SA-LfV: self-annotated labeling from videos for object detection

Arun Kumar Sivapuram, Komuravelli Prashanth, Rama Krishna Sai S. Gorthi

Published: 01 Jan 2025, Last Modified: 22 Jun 2025Mach. Learn. 2025EveryoneRevisionsBibTeXCC BY-SA 4.0

Abstract: In the realm of object detection, the remarkable strides made by deep neural networks over the past decade have been hampered by challenges such as data labeling and the need to capture natural variations in training samples. Existing benchmark datasets are confined with limited set of classes, and natural variations. This paper presents "SA-LfV", a novel framework designed to streamline object detection from videos with minimal human input.
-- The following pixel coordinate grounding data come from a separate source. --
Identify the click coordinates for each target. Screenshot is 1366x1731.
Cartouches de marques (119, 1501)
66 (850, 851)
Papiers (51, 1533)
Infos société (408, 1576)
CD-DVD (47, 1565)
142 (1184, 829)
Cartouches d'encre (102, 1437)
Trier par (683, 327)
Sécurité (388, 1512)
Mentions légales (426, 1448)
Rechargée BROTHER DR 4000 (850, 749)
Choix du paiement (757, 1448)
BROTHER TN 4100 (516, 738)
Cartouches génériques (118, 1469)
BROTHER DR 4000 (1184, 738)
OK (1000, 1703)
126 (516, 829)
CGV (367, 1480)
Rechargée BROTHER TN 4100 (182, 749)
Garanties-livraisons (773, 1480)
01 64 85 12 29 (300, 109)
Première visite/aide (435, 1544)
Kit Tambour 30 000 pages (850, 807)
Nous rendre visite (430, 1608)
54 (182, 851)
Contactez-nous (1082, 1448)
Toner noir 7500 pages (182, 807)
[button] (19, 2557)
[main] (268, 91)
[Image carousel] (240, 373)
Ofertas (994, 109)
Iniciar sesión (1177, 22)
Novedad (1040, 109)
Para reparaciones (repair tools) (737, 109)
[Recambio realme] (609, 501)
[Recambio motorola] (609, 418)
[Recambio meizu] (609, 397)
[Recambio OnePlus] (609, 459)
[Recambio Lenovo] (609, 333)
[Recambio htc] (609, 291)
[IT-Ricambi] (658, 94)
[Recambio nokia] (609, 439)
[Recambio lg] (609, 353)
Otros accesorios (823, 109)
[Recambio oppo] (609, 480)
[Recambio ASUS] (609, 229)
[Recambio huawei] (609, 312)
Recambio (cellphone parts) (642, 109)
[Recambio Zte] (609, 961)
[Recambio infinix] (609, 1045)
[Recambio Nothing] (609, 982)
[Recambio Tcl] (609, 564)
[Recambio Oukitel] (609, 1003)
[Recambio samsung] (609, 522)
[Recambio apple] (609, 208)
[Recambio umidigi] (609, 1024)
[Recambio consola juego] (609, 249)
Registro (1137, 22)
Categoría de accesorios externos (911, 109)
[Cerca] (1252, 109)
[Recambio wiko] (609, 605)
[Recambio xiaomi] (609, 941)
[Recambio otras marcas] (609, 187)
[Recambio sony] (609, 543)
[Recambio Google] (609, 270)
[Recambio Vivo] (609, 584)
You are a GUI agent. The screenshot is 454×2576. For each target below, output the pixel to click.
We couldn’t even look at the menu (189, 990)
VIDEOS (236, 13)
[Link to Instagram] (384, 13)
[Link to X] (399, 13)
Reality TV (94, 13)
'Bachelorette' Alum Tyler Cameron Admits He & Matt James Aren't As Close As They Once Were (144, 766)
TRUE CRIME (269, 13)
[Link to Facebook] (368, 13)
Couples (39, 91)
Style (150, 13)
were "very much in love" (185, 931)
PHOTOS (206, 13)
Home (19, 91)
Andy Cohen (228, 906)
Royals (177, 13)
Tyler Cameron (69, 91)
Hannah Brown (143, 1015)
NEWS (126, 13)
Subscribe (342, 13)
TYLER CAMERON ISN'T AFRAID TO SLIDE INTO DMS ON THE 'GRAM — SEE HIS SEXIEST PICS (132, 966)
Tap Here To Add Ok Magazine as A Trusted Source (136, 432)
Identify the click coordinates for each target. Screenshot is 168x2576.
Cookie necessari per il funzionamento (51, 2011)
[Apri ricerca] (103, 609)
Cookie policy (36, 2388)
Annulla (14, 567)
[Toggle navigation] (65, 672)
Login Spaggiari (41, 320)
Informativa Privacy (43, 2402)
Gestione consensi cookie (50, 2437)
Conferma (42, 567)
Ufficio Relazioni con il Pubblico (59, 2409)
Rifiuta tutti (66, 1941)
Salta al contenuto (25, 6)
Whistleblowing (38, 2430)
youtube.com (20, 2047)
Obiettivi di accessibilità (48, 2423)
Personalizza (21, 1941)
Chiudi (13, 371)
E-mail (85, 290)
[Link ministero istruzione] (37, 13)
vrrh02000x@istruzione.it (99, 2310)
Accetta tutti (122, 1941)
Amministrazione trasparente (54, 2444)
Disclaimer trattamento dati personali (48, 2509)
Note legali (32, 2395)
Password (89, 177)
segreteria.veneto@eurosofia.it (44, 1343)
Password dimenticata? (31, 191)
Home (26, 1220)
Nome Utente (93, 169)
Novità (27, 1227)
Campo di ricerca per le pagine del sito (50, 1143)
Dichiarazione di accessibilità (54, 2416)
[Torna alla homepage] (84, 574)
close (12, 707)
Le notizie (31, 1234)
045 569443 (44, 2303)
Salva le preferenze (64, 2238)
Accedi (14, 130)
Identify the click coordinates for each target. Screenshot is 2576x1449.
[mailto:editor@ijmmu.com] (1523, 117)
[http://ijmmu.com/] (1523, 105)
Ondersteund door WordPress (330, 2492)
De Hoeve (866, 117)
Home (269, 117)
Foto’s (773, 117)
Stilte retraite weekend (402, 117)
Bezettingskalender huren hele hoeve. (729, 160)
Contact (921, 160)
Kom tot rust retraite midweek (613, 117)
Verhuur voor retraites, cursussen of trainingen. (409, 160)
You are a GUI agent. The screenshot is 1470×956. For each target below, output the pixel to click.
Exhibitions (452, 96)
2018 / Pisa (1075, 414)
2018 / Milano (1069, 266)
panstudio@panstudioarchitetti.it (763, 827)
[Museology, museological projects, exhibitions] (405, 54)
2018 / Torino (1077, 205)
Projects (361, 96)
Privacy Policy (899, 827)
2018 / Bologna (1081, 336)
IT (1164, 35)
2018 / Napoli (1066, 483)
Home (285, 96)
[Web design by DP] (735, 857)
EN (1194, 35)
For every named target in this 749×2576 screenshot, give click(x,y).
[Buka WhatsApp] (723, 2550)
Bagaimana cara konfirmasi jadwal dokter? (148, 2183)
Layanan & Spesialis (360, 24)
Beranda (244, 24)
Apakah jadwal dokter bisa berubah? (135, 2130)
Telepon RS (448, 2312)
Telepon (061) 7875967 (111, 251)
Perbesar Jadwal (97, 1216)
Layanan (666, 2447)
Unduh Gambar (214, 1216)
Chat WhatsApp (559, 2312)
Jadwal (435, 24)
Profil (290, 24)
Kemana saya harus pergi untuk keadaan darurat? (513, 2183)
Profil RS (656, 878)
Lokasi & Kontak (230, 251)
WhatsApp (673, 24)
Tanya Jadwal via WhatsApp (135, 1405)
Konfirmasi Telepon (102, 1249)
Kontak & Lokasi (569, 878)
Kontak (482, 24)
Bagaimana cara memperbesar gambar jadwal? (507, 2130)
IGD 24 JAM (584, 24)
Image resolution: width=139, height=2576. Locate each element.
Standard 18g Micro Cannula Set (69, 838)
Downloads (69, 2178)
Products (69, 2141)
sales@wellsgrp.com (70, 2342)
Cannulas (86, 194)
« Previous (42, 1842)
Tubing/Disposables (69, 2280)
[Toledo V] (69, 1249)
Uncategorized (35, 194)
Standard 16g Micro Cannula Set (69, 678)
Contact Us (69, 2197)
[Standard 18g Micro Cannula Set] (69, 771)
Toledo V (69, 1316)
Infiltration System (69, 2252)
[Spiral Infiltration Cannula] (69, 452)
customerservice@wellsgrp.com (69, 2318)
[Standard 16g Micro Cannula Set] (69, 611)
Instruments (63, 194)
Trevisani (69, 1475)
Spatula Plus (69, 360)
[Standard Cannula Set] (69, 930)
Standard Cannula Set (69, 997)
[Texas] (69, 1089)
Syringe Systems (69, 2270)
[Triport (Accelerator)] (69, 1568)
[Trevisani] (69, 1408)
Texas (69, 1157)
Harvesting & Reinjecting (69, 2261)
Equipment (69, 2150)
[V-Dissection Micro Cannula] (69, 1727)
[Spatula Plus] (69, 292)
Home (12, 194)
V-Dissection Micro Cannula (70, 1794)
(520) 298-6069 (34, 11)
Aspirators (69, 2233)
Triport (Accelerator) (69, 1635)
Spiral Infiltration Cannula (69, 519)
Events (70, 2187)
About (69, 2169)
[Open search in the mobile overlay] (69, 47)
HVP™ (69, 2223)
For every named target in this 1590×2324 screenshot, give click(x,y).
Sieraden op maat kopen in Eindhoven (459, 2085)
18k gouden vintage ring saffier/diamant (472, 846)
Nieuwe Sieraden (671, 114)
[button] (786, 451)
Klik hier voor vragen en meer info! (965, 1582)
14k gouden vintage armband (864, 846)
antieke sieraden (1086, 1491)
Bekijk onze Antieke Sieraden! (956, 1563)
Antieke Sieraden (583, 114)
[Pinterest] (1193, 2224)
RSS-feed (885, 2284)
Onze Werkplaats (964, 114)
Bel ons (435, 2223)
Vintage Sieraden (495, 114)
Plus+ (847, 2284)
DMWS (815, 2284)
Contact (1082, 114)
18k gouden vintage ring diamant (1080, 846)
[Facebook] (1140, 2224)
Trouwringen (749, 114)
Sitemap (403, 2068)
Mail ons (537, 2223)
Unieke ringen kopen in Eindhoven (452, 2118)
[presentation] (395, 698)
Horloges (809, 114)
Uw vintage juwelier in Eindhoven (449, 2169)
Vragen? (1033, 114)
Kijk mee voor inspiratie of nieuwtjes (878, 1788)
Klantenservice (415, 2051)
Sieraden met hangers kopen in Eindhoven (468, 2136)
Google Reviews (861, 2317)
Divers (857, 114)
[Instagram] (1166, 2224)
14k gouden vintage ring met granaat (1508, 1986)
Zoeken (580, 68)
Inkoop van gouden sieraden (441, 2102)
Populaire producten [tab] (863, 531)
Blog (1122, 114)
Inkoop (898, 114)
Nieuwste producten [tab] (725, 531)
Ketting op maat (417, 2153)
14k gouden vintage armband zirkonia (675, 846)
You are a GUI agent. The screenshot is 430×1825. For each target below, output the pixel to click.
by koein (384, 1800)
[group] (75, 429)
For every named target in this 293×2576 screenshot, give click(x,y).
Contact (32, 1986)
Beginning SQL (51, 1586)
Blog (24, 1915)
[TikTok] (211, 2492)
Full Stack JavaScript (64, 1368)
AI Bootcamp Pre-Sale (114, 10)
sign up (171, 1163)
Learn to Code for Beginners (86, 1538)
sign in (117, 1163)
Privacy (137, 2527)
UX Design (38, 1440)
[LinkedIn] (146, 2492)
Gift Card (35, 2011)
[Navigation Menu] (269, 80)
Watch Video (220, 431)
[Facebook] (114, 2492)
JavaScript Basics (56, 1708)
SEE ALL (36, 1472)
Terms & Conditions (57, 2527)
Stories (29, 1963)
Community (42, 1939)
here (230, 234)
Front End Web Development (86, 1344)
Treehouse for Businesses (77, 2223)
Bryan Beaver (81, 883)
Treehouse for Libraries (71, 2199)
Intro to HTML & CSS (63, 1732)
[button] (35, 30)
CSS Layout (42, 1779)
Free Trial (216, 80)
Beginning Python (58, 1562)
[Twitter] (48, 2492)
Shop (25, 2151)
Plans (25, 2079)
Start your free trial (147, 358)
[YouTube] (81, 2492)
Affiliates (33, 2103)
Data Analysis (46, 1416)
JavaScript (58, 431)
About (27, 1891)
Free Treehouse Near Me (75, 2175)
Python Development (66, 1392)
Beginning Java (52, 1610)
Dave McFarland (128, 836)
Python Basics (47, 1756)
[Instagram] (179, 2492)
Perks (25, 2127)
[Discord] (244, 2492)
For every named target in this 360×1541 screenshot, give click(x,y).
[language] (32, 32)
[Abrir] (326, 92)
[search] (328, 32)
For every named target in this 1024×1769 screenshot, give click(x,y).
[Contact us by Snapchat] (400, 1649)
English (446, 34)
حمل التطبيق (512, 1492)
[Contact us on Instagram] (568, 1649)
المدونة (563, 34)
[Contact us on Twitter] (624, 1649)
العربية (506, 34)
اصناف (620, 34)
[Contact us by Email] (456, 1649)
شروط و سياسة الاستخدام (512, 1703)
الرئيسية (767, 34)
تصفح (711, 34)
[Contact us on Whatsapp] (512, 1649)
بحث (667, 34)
By utilizing basic computer vision tasks, such as image classification and tracking single objects, our method generates pseudo-labels for object detection efficiently. To ensure a rich variety of training samples, we introduce two innovative sampling strategies. The first applies density-based clustering, choosing samples that represent a wide range of scenarios. The second analyzes object movements and their mutual information, capturing diverse behaviors and appearances. The proposed object detection data labeling procedure is demonstrated on object-tracking datasets and custom-downloaded videos. Through these methods, our framework has produced a dataset with 70,000 pseudo-labeled bounding boxes across 13 object classes, significantly diversifying the available data for object detection tasks. Our experiments show that the proposed framework can effectively adapt to unlabelled ImageNet classes, indicating its potential to broaden the capabilities of object detection models. Moreover, integrating our self-annotated dataset with standard benchmark datasets leads to a notable improvement in object detection performance. This new approach not only simplifies the traditionally labor-intensive process of manual labeling but also paves the way for expanding object detection to a wider range of classes and applications.